** THE TASK **
Set down everything from the line containing "The width and height of the screenshot is (592, 420)." down to the line containing "I will 308,30.", character for character.

** SUPPLIED RECORDS **
※ ※ ※
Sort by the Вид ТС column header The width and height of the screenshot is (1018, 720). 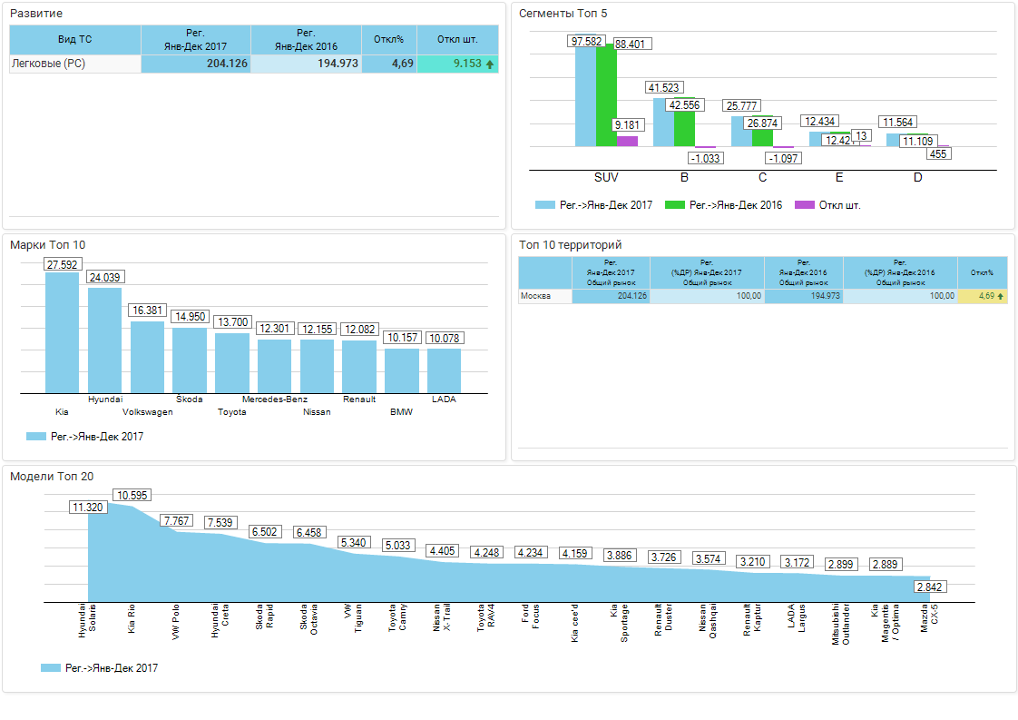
※ ※ ※
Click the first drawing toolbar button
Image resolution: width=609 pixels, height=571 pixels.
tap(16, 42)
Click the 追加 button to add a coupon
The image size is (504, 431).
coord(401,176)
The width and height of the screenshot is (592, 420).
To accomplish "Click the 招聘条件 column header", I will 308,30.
※ ※ ※
** SOLUTION TO THE EXERCISE **
The width and height of the screenshot is (592, 420).
To accomplish "Click the 招聘条件 column header", I will 308,30.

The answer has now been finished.